The Kentucky Public Service Commission has established an online GIS-oriented site that includes data on electric, natural gas, telecommunications, and water and sewer utilities in Kentucky. Finished maps are available on the site, but the data (in ArcView shapefile format) can also be downloaded by interested users who want to create their own maps. Each data set has metadata, or data about the data, which includes information about the spatial coordinates and their accuracy, the source of the data, and definitions for the accompanying attributes.

The site includes a variety of data on water and sewer, electric, natural gas, and telecommunications. For example, the Water Resource Information System is a GIS developed to support the goal of providing drinking water to all Kentuckians by the year 2020. Water and wastewater data has been collected since 1998. For water this includes water lines, tanks, treatment plants, surface sources, well sources, purchase sources, pump stations, and pumps. For wastewater this includes sewer lines, lift stations, outfalls, and treatment plants. The site also includes the Water and Sewer GIS Feature Attribute Standard, which includes recommendations for utility companies to encourage them to use GIS and to develop data that can be shared with other utilities and state agencies.

For natural gas, the Kentucky Public Service Commission site includes the locations and selected attributes of natural gas transmission lines, hazardous liquid trunklines, liquefied natural gas facilities, and depleted natural gas fields. There are thirty-nine companies with more than 9,000 miles of pipeline in the state, and a complete dataset was updated in 2003 for the entire pipeline.

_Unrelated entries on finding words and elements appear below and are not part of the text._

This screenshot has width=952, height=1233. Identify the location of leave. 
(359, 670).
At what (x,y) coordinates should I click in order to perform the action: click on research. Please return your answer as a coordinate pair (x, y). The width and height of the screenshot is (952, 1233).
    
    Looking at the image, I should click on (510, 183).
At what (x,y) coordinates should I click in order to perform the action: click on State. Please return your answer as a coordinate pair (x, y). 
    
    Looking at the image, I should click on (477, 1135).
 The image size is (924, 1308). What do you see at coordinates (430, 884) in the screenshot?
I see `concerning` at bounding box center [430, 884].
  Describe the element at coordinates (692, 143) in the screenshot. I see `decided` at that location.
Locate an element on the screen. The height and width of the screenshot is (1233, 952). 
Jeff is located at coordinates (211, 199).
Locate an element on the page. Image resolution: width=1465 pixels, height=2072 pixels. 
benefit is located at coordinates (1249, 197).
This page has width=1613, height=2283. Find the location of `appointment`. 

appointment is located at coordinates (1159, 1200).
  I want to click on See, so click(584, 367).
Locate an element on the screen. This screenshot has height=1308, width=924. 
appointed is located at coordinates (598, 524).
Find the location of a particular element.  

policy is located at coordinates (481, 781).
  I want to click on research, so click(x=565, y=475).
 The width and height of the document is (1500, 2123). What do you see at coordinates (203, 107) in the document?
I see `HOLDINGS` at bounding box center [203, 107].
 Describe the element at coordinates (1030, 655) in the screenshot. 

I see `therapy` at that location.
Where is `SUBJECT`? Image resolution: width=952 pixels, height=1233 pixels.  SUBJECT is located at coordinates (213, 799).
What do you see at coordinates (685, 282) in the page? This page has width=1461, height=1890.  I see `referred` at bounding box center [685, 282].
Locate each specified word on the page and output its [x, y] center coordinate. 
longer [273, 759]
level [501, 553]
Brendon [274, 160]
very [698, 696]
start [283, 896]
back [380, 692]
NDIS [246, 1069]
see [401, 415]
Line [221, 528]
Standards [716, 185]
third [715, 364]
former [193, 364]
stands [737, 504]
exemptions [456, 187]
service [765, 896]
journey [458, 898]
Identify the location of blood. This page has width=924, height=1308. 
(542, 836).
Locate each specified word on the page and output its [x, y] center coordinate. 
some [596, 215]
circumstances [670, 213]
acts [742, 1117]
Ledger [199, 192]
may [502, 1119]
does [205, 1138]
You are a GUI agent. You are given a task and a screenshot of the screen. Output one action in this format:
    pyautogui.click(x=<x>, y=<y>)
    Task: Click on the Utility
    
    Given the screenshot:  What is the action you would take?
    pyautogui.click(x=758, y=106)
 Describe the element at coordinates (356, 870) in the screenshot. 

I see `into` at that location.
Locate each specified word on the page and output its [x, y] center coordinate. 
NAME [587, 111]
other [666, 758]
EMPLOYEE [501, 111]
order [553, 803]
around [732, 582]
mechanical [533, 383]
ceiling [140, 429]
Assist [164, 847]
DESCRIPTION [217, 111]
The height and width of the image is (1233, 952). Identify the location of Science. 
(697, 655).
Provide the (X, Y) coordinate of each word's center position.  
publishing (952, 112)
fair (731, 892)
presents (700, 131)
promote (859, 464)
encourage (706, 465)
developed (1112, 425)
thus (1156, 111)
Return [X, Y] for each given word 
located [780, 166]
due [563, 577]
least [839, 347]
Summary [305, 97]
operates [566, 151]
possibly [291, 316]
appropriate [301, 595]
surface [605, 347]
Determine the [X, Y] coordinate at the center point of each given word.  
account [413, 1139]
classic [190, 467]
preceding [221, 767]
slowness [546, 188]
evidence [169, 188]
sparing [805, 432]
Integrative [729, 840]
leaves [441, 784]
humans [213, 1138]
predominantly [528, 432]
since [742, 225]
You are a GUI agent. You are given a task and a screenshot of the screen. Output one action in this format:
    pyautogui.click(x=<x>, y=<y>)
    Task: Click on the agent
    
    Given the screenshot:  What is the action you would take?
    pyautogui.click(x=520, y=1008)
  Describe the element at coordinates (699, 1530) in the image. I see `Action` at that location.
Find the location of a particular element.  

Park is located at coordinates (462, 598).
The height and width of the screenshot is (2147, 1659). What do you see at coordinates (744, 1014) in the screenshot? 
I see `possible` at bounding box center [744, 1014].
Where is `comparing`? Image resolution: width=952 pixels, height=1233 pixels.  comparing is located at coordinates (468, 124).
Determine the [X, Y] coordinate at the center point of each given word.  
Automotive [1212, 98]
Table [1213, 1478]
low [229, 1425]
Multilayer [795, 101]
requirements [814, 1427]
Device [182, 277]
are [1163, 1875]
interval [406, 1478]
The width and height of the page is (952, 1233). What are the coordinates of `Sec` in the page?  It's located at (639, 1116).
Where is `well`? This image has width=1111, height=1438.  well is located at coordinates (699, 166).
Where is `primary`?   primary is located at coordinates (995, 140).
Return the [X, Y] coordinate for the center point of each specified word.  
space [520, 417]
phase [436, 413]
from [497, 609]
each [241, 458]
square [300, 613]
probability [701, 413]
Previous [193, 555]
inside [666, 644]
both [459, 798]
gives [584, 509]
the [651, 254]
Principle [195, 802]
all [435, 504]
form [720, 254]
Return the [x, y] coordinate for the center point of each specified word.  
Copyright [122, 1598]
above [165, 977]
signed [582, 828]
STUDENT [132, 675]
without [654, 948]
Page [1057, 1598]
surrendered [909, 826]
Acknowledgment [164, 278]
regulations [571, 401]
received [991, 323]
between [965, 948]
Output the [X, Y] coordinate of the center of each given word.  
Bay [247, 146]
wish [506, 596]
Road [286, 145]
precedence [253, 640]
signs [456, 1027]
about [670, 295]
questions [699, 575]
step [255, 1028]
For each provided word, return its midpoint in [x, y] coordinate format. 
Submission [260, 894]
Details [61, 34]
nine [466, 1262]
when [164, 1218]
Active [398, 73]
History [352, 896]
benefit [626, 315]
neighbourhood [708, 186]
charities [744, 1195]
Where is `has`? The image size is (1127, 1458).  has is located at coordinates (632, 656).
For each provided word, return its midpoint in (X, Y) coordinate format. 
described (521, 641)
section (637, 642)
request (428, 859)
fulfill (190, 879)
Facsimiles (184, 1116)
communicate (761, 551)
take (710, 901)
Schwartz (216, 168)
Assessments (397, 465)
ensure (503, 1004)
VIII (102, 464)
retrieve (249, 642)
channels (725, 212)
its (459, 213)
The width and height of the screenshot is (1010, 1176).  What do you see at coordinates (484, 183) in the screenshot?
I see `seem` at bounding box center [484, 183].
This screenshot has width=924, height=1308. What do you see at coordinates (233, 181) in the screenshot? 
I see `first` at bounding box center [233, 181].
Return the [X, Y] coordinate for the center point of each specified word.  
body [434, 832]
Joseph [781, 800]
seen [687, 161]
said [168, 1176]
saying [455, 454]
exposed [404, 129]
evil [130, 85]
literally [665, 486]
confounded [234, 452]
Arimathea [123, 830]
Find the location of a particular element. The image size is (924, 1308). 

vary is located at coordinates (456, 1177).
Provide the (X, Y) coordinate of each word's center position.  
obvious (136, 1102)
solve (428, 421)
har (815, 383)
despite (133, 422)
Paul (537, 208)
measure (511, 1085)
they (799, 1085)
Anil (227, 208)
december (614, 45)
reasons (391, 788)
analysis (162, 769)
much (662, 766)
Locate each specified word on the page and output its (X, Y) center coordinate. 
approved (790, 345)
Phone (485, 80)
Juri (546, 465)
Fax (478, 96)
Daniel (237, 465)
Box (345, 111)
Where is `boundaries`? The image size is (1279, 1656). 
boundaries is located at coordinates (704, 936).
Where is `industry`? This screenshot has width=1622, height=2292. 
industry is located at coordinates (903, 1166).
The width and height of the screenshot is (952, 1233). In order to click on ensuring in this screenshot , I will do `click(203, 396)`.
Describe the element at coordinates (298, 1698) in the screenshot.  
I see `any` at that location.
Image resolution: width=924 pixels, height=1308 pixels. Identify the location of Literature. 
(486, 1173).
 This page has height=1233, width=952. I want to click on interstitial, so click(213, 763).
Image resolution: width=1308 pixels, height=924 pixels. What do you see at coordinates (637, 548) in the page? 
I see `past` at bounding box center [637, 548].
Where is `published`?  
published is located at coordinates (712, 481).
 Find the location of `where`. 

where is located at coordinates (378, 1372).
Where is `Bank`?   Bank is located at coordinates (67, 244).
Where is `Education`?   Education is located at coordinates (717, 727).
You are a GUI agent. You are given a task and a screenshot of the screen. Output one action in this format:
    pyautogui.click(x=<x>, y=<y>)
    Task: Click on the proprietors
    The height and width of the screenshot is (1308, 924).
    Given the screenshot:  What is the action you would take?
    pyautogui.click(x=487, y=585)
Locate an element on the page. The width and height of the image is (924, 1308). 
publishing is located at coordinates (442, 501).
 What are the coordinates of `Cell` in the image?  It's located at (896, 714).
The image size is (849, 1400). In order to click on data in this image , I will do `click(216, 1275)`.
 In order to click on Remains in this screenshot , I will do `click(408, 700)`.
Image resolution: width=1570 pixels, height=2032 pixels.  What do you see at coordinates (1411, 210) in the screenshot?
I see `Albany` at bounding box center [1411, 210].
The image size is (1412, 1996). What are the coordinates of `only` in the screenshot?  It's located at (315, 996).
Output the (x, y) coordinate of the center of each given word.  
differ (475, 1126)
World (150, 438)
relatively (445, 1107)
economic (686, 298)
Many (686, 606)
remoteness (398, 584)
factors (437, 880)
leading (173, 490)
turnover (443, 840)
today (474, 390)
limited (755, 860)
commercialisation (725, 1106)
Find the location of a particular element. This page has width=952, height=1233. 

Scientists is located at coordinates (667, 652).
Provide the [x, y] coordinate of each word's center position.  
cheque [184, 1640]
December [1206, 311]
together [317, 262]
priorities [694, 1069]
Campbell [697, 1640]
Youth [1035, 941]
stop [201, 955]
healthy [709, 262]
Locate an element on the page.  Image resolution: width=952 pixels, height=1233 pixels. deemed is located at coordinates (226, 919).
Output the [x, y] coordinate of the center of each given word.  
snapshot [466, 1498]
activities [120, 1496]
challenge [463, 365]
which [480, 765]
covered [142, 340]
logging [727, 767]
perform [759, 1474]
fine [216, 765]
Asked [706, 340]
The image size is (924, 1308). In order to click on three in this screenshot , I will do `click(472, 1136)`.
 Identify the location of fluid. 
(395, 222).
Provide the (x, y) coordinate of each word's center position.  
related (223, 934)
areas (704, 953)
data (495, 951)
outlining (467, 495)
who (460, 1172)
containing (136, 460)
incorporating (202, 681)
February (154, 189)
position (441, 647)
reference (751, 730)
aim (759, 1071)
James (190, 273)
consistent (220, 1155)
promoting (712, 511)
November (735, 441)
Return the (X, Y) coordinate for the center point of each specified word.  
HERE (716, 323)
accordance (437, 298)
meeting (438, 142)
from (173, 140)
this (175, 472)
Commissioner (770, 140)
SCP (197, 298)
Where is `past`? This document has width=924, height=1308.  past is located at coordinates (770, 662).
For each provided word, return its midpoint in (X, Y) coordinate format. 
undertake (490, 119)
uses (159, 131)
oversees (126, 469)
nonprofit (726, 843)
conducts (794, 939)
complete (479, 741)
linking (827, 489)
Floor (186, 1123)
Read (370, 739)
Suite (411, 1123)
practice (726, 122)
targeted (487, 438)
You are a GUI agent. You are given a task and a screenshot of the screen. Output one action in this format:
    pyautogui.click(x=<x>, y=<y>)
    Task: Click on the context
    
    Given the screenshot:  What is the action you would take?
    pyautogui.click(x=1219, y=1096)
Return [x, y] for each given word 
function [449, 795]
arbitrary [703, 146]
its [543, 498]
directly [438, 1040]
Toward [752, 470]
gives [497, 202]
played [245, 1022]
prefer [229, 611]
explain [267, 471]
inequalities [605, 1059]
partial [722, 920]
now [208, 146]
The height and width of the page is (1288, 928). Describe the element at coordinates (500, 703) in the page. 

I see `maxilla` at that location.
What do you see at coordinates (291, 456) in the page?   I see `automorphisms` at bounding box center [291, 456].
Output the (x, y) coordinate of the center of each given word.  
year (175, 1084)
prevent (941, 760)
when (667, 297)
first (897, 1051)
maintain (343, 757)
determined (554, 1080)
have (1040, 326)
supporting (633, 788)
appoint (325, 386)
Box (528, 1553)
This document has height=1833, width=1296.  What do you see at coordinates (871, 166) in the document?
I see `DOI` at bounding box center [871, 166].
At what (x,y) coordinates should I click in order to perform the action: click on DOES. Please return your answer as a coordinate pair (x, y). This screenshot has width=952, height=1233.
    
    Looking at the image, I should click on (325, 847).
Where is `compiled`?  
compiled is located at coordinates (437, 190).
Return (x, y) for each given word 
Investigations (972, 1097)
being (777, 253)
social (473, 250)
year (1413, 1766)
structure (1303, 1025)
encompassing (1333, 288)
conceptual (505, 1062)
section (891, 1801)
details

The Web is used at the national level to share information. The NPMS (National Pipeline Mapping System) is a full-featured GIS database that contains the locations and data attributes for natural gas lines, hazardous liquid lines, and liquefied natural gas facilities. The project is a joint effort between the U.S. Department of Transportation's Office of Pipeline Safety, other federal and state agencies, and the pipeline industry. It was developed from mandatory submissions of pipeline and liquefied natural gas facility by pipeline operators.

The NPMS Web site provides up-to-date information on these types of facilities. At this time, the pipeline data compiled by OPS is available only to pipeline operators and local, state, and federal government officials. Data is available for populated areas, commercially navigable waterways, and unusually sensitive areas.

GIS gains

Companies in the utility industry find that integrating geospatial data with CAD drawings, accounting systems, maintenance programs, record keeping, asset management, and other activities enables them to save money and better meet the needs of their customers. An added benefit is that a GIS database helps streamline the process of reviewing and updating existing programs, submitting new applications, and meeting state and federal regulations. The greater the level of integration, the more value GIS brings to their decision-making processes of a utility.

James L. Sipes is the founding principal of Sand County Studios in Seattle, Washington.